DATASET ENTRIES:
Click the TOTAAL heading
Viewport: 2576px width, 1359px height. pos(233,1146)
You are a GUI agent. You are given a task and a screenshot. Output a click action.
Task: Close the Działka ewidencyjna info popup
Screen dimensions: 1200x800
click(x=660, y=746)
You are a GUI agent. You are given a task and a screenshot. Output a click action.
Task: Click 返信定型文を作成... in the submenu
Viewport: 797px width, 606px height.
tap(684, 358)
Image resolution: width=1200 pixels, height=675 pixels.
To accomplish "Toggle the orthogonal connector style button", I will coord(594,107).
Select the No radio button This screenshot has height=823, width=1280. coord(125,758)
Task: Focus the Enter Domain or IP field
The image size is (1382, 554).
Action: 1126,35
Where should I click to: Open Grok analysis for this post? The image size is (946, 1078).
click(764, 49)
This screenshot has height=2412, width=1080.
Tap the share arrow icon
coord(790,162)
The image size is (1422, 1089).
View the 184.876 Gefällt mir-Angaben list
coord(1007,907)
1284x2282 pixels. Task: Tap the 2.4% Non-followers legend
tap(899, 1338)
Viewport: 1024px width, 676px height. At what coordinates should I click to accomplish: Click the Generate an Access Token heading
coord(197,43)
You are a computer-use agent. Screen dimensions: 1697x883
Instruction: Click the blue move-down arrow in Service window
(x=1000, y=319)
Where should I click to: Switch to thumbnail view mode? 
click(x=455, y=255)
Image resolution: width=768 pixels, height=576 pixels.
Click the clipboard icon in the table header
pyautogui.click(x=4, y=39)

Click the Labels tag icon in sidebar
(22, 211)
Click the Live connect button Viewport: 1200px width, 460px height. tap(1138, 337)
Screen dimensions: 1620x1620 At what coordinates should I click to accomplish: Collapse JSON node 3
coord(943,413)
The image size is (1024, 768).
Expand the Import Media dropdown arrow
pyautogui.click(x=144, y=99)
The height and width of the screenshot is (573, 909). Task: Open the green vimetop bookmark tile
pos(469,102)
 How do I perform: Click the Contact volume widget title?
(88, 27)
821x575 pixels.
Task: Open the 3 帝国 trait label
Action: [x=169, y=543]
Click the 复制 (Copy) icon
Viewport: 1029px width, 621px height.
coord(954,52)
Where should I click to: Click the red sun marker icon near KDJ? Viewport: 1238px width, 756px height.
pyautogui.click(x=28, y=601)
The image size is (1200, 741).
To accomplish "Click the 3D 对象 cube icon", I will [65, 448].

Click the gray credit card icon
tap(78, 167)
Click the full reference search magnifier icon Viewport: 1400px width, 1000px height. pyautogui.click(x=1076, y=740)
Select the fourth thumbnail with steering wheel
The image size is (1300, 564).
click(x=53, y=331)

WHAT THIS TASK INVOLVES:
Reproduce every item above, word for word and in the same order, without changing anything.

EXERCISE SOLUTION:
Click the TOTAAL heading
Viewport: 2576px width, 1359px height. pos(233,1146)
You are a GUI agent. You are given a task and a screenshot. Output a click action.
Task: Close the Działka ewidencyjna info popup
Screen dimensions: 1200x800
click(x=660, y=746)
You are a GUI agent. You are given a task and a screenshot. Output a click action.
Task: Click 返信定型文を作成... in the submenu
Viewport: 797px width, 606px height.
tap(684, 358)
Image resolution: width=1200 pixels, height=675 pixels.
To accomplish "Toggle the orthogonal connector style button", I will coord(594,107).
Select the No radio button This screenshot has height=823, width=1280. coord(125,758)
Task: Focus the Enter Domain or IP field
The image size is (1382, 554).
Action: 1126,35
Where should I click to: Open Grok analysis for this post? The image size is (946, 1078).
click(764, 49)
This screenshot has height=2412, width=1080.
Tap the share arrow icon
coord(790,162)
The image size is (1422, 1089).
View the 184.876 Gefällt mir-Angaben list
coord(1007,907)
1284x2282 pixels. Task: Tap the 2.4% Non-followers legend
tap(899, 1338)
Viewport: 1024px width, 676px height. At what coordinates should I click to accomplish: Click the Generate an Access Token heading
coord(197,43)
You are a computer-use agent. Screen dimensions: 1697x883
Instruction: Click the blue move-down arrow in Service window
(x=1000, y=319)
Where should I click to: Switch to thumbnail view mode? 
click(x=455, y=255)
Image resolution: width=768 pixels, height=576 pixels.
Click the clipboard icon in the table header
pyautogui.click(x=4, y=39)

Click the Labels tag icon in sidebar
(22, 211)
Click the Live connect button Viewport: 1200px width, 460px height. tap(1138, 337)
Screen dimensions: 1620x1620 At what coordinates should I click to accomplish: Collapse JSON node 3
coord(943,413)
The image size is (1024, 768).
Expand the Import Media dropdown arrow
pyautogui.click(x=144, y=99)
The height and width of the screenshot is (573, 909). Task: Open the green vimetop bookmark tile
pos(469,102)
 How do I perform: Click the Contact volume widget title?
(88, 27)
821x575 pixels.
Task: Open the 3 帝国 trait label
Action: [x=169, y=543]
Click the 复制 (Copy) icon
Viewport: 1029px width, 621px height.
coord(954,52)
Where should I click to: Click the red sun marker icon near KDJ? Viewport: 1238px width, 756px height.
pyautogui.click(x=28, y=601)
The image size is (1200, 741).
To accomplish "Click the 3D 对象 cube icon", I will [65, 448].

Click the gray credit card icon
tap(78, 167)
Click the full reference search magnifier icon Viewport: 1400px width, 1000px height. pyautogui.click(x=1076, y=740)
Select the fourth thumbnail with steering wheel
The image size is (1300, 564).
click(x=53, y=331)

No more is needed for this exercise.